Sometimes I can physically speak, but doing so costs me so much energy that it pushes me closer to shutdown.

Sometimes words just stop.

Not because I’m being rude.

Not because I’m ignoring anyone.

Not because I’ve “gone in a mood.”

Because my system has hit capacity.

There is a specific kind of panic that comes when you know who you are, know what you want to say, know you are still fully there… but cannot access speech in the way people expect from you.

You are trapped inside yourself while everyone around you judges the silence.

That is a loneliness I struggle to describe.

I often force myself to keep talking because I’m scared of being misunderstood. I’m scared people will think I’m difficult, manipulative, dramatic or attention-seeking. I’m scared they’ll assume I’m choosing it.

So I mask.

I push.

I squeeze words out of a system already overwhelmed.

I perform being okay.

Usually in doing that it only makes everything worse. The more I force normality, the more my body fights back.

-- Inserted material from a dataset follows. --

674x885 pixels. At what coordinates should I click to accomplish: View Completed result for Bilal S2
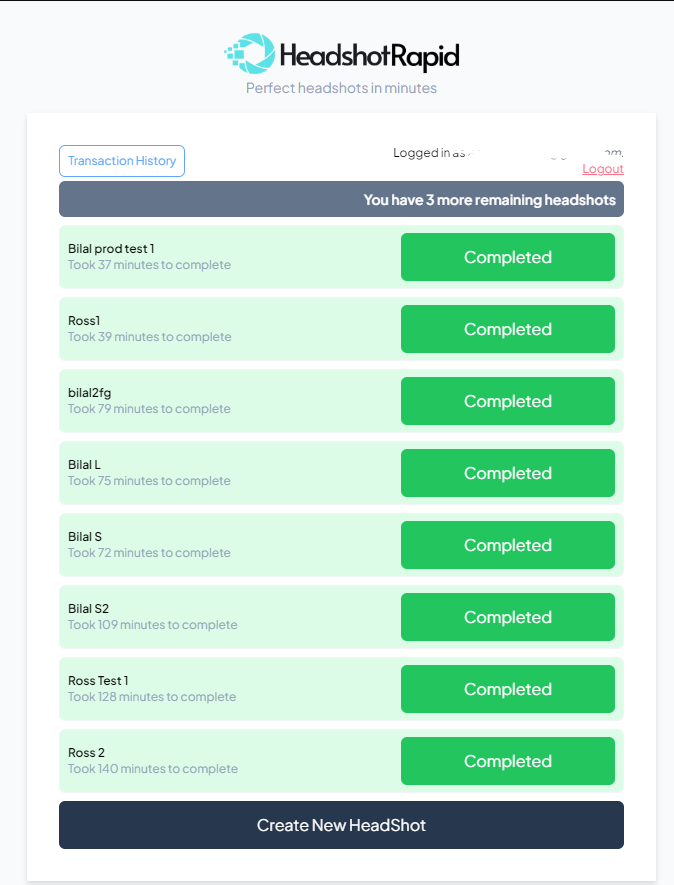(x=507, y=617)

That cycle can become brutal.

Pain rises. Sensory overwhelm builds. Speech gets harder. Anxiety increases. I force speech anyway. Burnout deepens. Shutdown gets closer.

Then eventually I crash.

That is where AAC becomes important.

AAC stands for Augmentative and Alternative Communication. For me, it can mean using an app or device when speech becomes too difficult or inaccessible.

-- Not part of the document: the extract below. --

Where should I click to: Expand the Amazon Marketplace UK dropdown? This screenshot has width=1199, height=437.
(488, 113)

I wish more people understood that AAC is not failure.

It is not “giving up talking.”

It is not dramatic.

It is not attention seeking.

It is accessibility.

It is support.

It is dignity.

It is me finding another route when the main road is blocked.

But even with that, there is fear.

Many people only accept support needs when they look permanent and obvious. If you can speak on Monday, they struggle to understand why you need AAC on Tuesday. If you managed conversation last week, they question why you are quiet now.

People are often comfortable with disability when it is predictable.

Mine often isn’t.

That unpredictability exists with FND too. Symptoms can flare when my nervous system is overloaded. Fatigue increases. Pain increases. My body feels less reliable. My energy disappears faster. The things I could manage yesterday can suddenly feel impossible today.

That inconsistency can make people suspicious.

But inconsistency is often the reality of disability.

I think one of the rawest truths is this: sometimes I spend more energy trying to look okay than I do actually coping.

I can appear calm while internally screaming.

I can answer politely while mentally drowning.

I can smile while nearing shutdown.

I can sound eloquent while missing half of what is being said.

That is the danger of masking. People praise how well you seem while completely missing how much it is costing you.

Today my mood is low, but not because I’ve “given up” or because I’m in crisis.

It is because pain is draining.

Because communication is harder.

Because everything takes effort.

Because living inside a body and nervous system that keep changing the rules is exhausting.

Because there is grief in repeatedly needing help for things other people never have to think about.

There is grief in wanting to speak freely and struggling.

There is grief in being misunderstood.

There is grief in having needs that people doubt because they cannot see them.

But there is also truth.

The truth is I am still me when words won’t come.

I am still intelligent when speech is hard.

I am still trying when I go quiet.

I am still present when I need AAC.

I am still worthy when I need support.

Today, instead of pushing myself until I completely break, I am trying to listen earlier.

That may not look impressive from the outside.

But sometimes healing is not dramatic progress.

Sometimes healing is recognising the warning signs sooner.

Sometimes healing is using the support you need before you collapse.

Sometimes healing is choosing compassion for yourself when the world keeps demanding performance.

If you know someone who goes quiet, struggles to communicate some days, uses AAC, cancels plans, or functions inconsistently because of disability, please try not to assume the worst.

Sometimes silence is not rejection.

Sometimes quiet is not attitude.

Sometimes inconsistency is not laziness.

Sometimes it is survival.

Sometimes the bravest thing a person can do is stop pretending they are fine.

Living out loud. Healing out loud. So others feel less alone.